The problem:
Rewrite the records starting at the line that contains "Viewport: 825px width, 398px height." and ending at the line that contains "Action: click(x=336, y=231)", substituting "open courses" for "available courses" and changing nothing else. Leave the pictures out of your answer.

Available data:
§

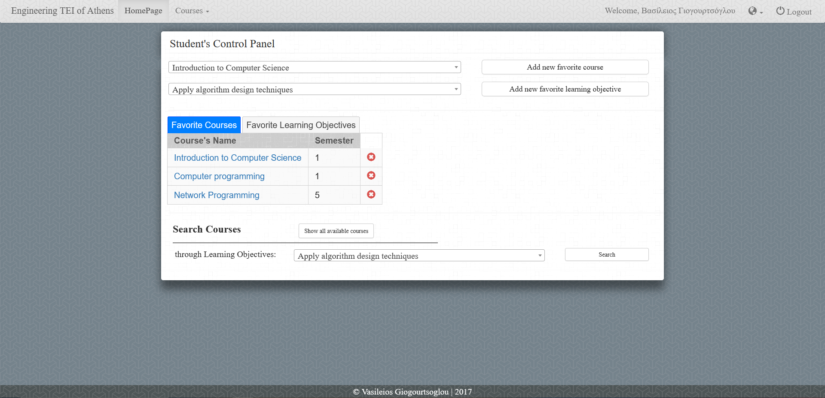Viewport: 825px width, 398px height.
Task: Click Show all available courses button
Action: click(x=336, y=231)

§

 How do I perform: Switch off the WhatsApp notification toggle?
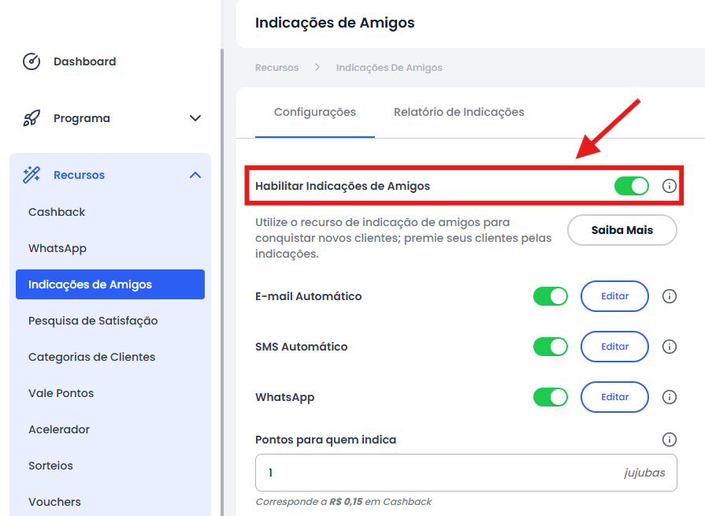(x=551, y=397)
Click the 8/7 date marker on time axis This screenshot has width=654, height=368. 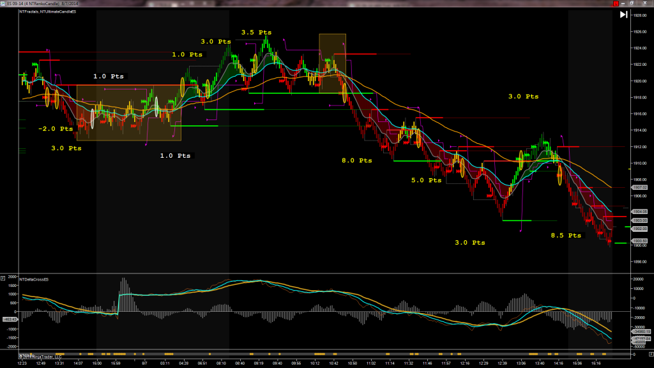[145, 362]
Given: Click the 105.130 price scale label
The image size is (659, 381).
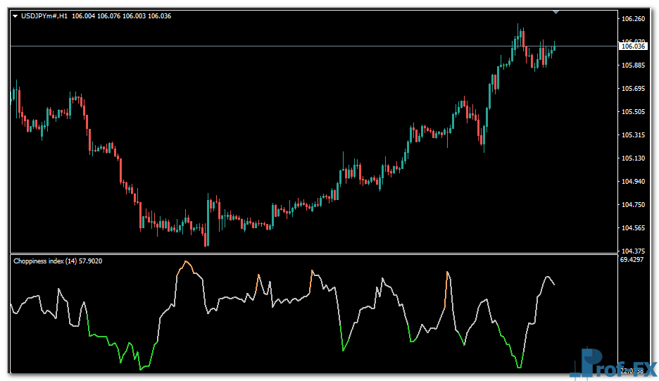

§

Solution below:
Viewport: 825px width, 398px height.
Task: Click Show all open courses button
Action: click(x=336, y=231)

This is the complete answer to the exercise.